Transforming building safety regulation: A look at the new Building Safety Bill

In July 2021, the then Housing Secretary Robert Jenrick unveiled further plans to reform building safety with the publication of an updated version of the Building Safety Bill 2021 (the Bill).

The Bill is a crucial part of the UK Government’s building safety reform programme, the development of which was triggered following the publication of Dame Judith Hackitt’s Independent Review of Building Regulations and Fire Safety in May 2018.

The Bill represents a significant overhaul of the regulatory regime and the publication of the latest draft has been eagerly anticipated, especially following delays due to COVID-19.

What is the Building Safety Bill?

The Bill amends a number of pieces of existing legislation (such as the Architects Act 1997, the Building Act 1984 and the Defective Premises Act 1972) and seeks to make wide ranging changes to building regulation, management and law.

In its current form it will apply to buildings above 18 metres high or with at least seven storeys that contain at least two residential units. It will also apply to hospitals and care homes meeting the same height threshold during design and construction. Such buildings are defined within the Bill and related draft regulations as “higher-risk buildings”.

It was notably described by the previous Housing Secretary Robert Jenrick as the “biggest improvement to building safety in nearly 40 years” and is expected to have a significant impact on residents of high-rise buildings as well as those working in the construction and management sector.

The Bill was first introduced in July 2020. A number of changes have already been recommended and it is currently expected that the Bill will be passed into law in mid-2022.

Key features of the Building Safety Bill

A key part of the Bill is the creation of a new Building Safety Regulator (the Regulator) within the Health and Safety Executive (HSE).

As outlined in the Bill, the Regulator will have three main functions:

1 To implement a new regulatory regime for higher-risk buildings, and to be the building control authority for these buildings.

2 To oversee the safety and performance of all buildings, including the performance of other building control bodies and understand and advise on building standards and safety risks.

3 To support the competence of those working in the built environment industry and to manage the system of registered building inspectors.

The Bill requires the Regulator to establish three committees to support its work, including a Building Advisory Committee, a Residents’ Panel and a Committee on Industry Competence.

The Bill also grants the Regulator a range of enforcement powers to prosecute offences under the draft Bill and to issue compliance and stop notices.

The Bill proposes to make a number of amendments to the Building Act 1984 (and other legislation) which forms the current basis for building regulations and building control process. Many of the finer details of these changes will be the subject of secondary legislation but in outline some key developments include:

1 Creation of new “dutyholder” regime, which will see responsibility for the safety of higher-risk buildings placed on key individuals during design, construction and major refurbishment.

2 Introduction of a new regime for the management of higher-risk buildings in occupation, including creation of the role of the “Accountable Person” who will be legally responsible for the safety of higher-risk buildings in occupation.

3 Changes to the rights and protections afforded to residents of high-risk buildings, such as their rights to redress under the Defective Premises Act 1972 and their liability to pay costs for remediation works.

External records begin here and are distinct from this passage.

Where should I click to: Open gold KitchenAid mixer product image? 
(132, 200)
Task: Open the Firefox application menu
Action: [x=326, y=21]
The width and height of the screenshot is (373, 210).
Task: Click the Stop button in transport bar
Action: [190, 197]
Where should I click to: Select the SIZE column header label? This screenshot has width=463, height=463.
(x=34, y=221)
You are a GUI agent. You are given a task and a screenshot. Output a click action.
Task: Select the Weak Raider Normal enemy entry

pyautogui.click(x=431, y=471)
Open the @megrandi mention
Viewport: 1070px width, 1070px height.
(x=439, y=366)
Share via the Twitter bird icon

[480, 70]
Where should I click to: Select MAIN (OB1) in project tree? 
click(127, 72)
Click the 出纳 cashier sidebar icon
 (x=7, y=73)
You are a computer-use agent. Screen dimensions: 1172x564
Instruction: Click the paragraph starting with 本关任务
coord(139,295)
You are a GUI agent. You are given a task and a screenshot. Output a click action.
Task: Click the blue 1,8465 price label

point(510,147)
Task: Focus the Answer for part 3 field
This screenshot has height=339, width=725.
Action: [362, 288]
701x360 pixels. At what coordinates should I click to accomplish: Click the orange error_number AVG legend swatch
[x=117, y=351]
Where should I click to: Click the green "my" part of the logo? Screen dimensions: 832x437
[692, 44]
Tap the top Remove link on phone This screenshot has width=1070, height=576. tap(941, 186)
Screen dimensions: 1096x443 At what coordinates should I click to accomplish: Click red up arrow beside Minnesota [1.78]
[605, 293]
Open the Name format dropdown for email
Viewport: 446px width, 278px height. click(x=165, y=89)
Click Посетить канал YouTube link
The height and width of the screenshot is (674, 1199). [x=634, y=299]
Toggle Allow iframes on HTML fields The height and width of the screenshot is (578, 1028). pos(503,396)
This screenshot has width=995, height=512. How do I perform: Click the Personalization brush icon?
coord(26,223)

The Bill also proposes to strengthen the regulation of construction products to ensure that all products are covered by a regulatory regime. Specifically, the Bill:

1 Creates powers for the regulation of all construction products placed on the UK market, allowing them to be withdrawn from the market if they are unsafe.

2 Creates the concept of “safety-critical products”, which the government can place on a statutory list and regulate separately and “designated products”, which covers the same products regulated by the EU framework.

The Bill also provides for the establishment of a monitoring and enforcement regime to support the new regulatory regime. This provides the groundwork for the introduction of a national regulator for construction products. The government announced in January 2021 that this new regulator would operate within the Office for Product Safety and Standards (OPSS) and work with the Regulator and Trading Standards to encourage and enforce compliance with the relevant legislation.


We are clearly at the beginning of a rather lengthy legislative reform process. Whilst some further detail has been added to the latest draft Bill a substantial amount of detail will need to be added via secondary legislation. This will require significant consultation with the construction industry and the broader product safety community to ensure the Bill and related regulations are fit for purpose.

Whilst it is not possible to set a firm timeline for future developments ahead of scrutiny by parliament, the government expects the Bill to take 9-12 months to progress through to Royal Assent.

However, many aspects of the Bill, particularly those that will need to be expanded upon in secondary legislation, will not take effect for 12-18 months after the Act comes into force.

Given the considerable changes envisaged by the Bill and related legislation, and the significant investment that will be required to ensure compliance with the regime, and the increased enforcement activity based on creation of specific regulators, those working in the industry – including those now considered “dutyholders” - ought to start making preparations for its introduction now.